• OBIEZIONE DI COSCIENZA

Coerenza morale, altri vescovi in campo

Monsignor Cesare Nosiglia, arcivescovo di Torino, invita comunità religiose, istituzioni, associazioni e tutti i volontari del mondo sanitario e assistenziale della diocesi «ad avere il coraggio di fare scelte di coerenza morale e di testimonianza anche andando controcorrente, quando si tratta di salvaguardare e promuovere la vita sempre dal suo primo istante al suo naturale tramonto».

Le parole del vescovo, riportate ieri dall’Ansa e da molte testate stampa, vengono a supporto della chiara presa di posizione di don Carmine Arice, superiore generale del Cottolengo, che aveva già dichiarato che nelle loro strutture «non possiamo eseguire pratiche che vadano contro il Vangelo, pazienza se la possibilità dell’obiezione di coscienza non è prevista dalla legge: è andato sotto processo Marco Cappato che accompagna le persone a fare il suicidio assistito, possiamo andarci anche noi che in un possibile conflitto tra la legge e il Vangelo siamo tenuti a scegliere il Vangelo».

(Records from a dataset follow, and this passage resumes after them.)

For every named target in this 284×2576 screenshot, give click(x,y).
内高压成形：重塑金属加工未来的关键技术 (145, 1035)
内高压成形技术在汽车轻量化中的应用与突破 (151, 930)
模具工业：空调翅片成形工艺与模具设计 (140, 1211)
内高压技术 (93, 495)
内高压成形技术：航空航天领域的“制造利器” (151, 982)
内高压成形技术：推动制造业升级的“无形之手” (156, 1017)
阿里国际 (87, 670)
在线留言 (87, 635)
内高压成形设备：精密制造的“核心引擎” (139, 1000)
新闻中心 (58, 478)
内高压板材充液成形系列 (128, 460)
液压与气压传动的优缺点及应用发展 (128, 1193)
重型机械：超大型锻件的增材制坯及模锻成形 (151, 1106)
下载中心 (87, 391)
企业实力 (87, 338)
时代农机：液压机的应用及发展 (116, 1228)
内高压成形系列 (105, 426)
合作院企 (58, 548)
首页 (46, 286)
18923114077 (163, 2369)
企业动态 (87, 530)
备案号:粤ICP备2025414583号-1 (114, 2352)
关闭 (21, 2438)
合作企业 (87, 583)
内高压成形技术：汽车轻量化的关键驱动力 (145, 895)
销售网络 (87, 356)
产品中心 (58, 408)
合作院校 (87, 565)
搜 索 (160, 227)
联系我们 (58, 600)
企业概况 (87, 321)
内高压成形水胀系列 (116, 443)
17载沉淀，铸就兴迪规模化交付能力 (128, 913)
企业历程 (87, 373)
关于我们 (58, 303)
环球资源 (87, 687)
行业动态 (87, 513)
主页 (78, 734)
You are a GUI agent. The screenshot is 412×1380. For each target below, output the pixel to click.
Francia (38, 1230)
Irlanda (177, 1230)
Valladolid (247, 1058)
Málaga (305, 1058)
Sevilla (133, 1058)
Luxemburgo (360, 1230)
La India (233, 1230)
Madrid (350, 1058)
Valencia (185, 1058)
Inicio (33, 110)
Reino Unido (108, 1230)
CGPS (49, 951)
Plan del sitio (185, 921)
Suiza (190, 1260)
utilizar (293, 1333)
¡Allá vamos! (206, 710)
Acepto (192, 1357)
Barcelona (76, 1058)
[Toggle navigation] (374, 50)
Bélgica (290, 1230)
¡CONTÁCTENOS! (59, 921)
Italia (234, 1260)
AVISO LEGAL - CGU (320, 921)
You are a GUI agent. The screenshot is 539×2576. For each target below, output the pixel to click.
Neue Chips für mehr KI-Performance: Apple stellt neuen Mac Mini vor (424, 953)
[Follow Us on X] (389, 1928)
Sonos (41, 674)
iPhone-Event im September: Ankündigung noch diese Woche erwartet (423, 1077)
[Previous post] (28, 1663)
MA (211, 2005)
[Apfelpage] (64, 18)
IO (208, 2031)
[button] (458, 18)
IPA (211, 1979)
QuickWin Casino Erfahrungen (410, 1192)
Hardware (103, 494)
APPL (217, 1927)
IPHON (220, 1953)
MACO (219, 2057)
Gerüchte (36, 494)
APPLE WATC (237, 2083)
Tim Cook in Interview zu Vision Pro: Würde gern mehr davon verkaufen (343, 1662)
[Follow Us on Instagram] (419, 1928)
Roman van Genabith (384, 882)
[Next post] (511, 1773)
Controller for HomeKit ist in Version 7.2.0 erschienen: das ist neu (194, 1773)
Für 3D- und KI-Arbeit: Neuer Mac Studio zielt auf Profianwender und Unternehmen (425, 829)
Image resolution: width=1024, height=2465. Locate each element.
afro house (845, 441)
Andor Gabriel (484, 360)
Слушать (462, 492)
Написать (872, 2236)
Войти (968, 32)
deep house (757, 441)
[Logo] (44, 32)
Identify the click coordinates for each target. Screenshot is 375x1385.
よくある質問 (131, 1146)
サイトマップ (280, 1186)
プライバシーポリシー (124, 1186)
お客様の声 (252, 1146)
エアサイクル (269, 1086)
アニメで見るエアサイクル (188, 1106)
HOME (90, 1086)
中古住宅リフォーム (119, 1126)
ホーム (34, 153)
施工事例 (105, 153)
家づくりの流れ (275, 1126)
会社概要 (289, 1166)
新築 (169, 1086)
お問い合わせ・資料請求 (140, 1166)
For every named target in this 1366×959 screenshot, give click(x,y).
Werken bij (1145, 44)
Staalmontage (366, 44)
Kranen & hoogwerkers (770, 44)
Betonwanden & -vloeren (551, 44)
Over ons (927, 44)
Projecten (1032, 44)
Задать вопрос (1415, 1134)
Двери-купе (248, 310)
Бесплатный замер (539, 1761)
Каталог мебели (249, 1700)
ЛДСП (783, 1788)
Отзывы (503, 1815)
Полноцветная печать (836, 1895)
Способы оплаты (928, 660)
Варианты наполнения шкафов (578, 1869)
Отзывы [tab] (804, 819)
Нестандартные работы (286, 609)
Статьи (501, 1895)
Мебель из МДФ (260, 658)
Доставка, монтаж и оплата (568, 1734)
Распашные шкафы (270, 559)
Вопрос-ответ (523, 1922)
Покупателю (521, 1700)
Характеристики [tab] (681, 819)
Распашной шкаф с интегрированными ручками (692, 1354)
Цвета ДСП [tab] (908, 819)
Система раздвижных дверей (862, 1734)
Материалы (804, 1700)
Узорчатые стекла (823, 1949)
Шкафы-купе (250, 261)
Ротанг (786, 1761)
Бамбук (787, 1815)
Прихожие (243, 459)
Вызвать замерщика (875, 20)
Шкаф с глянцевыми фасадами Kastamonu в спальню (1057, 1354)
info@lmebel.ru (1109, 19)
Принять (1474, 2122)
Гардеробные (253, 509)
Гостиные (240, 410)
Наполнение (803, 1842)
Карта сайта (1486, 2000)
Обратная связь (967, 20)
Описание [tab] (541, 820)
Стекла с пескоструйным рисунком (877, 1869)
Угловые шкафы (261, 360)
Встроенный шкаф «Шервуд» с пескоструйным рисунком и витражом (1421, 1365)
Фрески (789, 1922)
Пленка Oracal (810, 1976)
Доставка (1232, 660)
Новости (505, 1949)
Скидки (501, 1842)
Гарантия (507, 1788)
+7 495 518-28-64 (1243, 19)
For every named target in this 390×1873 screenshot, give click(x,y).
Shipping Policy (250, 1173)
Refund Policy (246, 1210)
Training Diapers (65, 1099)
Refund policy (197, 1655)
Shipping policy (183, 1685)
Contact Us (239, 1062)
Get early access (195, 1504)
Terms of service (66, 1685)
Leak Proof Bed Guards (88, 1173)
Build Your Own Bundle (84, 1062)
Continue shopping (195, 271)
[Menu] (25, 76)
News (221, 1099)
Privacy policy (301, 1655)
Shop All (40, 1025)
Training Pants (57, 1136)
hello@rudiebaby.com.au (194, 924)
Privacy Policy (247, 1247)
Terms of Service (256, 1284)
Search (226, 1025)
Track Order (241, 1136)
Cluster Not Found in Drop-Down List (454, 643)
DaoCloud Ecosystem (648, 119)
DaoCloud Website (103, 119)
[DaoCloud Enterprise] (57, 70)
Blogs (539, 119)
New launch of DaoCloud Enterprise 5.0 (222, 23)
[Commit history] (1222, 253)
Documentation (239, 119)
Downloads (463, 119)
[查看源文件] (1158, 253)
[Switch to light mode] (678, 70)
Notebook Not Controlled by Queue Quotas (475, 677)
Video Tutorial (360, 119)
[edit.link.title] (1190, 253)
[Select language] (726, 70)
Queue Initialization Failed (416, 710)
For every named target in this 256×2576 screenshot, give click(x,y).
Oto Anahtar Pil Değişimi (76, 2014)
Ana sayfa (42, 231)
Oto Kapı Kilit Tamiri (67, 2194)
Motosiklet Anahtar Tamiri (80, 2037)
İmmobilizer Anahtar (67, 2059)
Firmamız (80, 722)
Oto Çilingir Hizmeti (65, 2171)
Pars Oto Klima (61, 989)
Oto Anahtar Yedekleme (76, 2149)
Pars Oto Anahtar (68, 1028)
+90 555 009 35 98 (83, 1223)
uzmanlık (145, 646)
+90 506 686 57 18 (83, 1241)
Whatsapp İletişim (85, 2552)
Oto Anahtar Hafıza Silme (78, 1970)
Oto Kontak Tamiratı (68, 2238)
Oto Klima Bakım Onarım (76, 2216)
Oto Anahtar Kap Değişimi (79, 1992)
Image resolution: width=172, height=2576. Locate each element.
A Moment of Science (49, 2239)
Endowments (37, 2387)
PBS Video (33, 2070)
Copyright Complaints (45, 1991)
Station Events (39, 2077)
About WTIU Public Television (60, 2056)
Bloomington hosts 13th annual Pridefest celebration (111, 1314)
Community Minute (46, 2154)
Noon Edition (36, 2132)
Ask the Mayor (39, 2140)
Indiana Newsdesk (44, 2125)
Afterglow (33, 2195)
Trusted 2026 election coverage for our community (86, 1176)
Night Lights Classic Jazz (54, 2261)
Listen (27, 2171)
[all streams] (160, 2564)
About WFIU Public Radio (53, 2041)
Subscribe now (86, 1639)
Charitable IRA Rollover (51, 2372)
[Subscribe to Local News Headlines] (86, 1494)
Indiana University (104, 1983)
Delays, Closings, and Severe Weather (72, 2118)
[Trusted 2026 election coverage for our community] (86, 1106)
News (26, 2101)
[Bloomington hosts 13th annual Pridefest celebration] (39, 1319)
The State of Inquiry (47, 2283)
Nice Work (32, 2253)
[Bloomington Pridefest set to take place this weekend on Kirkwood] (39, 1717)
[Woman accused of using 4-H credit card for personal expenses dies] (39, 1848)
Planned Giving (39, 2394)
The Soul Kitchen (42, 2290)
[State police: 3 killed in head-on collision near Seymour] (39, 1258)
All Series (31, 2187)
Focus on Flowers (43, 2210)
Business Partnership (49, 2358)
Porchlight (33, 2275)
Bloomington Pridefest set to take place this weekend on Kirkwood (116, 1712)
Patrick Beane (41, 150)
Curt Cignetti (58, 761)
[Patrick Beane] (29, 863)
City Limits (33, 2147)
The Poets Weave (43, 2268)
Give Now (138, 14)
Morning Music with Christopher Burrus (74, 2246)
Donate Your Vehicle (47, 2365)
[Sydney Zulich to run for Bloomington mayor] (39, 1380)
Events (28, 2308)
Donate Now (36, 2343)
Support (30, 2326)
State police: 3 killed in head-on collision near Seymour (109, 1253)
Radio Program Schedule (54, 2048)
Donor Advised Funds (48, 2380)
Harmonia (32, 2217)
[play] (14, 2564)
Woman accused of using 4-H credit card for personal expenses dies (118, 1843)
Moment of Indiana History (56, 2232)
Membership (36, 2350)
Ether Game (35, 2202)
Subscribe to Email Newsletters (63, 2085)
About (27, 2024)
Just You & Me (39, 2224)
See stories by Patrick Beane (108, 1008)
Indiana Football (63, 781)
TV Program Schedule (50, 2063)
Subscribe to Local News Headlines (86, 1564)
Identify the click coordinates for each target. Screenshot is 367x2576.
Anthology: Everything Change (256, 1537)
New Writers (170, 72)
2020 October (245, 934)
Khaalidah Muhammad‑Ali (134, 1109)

Nosiglia, vescovo della diocesi in cui si trova il Cottolengo, quindi rilancia e invita alla resistenza. «Gli anziani, le persone malate vanno difese e tutelate nei loro diritti e quello della vita è prioritario. Invece nel nuovo quadro normativo», precisa il vescovo di Torino, «si aprono prospettive pericolose e inquietanti anche sui rischi di abusi sulla vita, motivati dai 'costi' di mantenimento delle persone malate».

Anche il cardinale Camillo Ruini, intervistato da Repubblica, indica chiaramente la necessità di fare obiezione di coscienza e, di fatto, resistere alla legge. «Il medico, cattolico o anche non cattolico, conserva il diritto di non agire contro la propria coscienza», ha dichiarato il porporato, «quindi di non operare per porre fine alla vita di quel paziente. Può fare dunque obiezione di coscienza, anche se la legge ora approvata non lo prevede: è questo uno dei suoi più gravi difetti».

Il cardinale Angelo Bagnasco, già presidente Cei e ora presidente del Consiglio delle conferenze dei vescovi d'Europa, a margine dell’inaugurazione del presepe nella sede della Regione Liguria ha dichiarato: «Questa legge non mi rallegra, non è un segno di civiltà», precisando che non ritiene «che sia una cosa buona perché considera l’idratazione e l’alimentazione non delle funzioni vitali, obbligatorie per tutti, malati e non malati, ma dei farmaci, delle terapie e come tali possono essere, secondo la legge, sospesi».

Di fronte ad una legge come quella appena approvata sulle Dat, sale un mormorio dai vescovi italiani, un vento leggero per ora, ma chiaro: si deve resistere, come aveva scritto sulla Nuova BQ monsignor Luigi Negri. Si deve fare obiezione di coscienza. «Si tratta - in questo momento difficile e delicato - di sostenere una cultura della vita», ha detto ieri Nosiglia, «che sia davvero tale. È un dovere questo proprio di ogni persona, in quanto fedele e cittadino chiamato ad assumersi le proprie responsabilità, e a prendere l'iniziativa affinché i valori della vita abbiano pieno riconoscimento anche nella cultura e nelle scelte politiche del nostro Paese».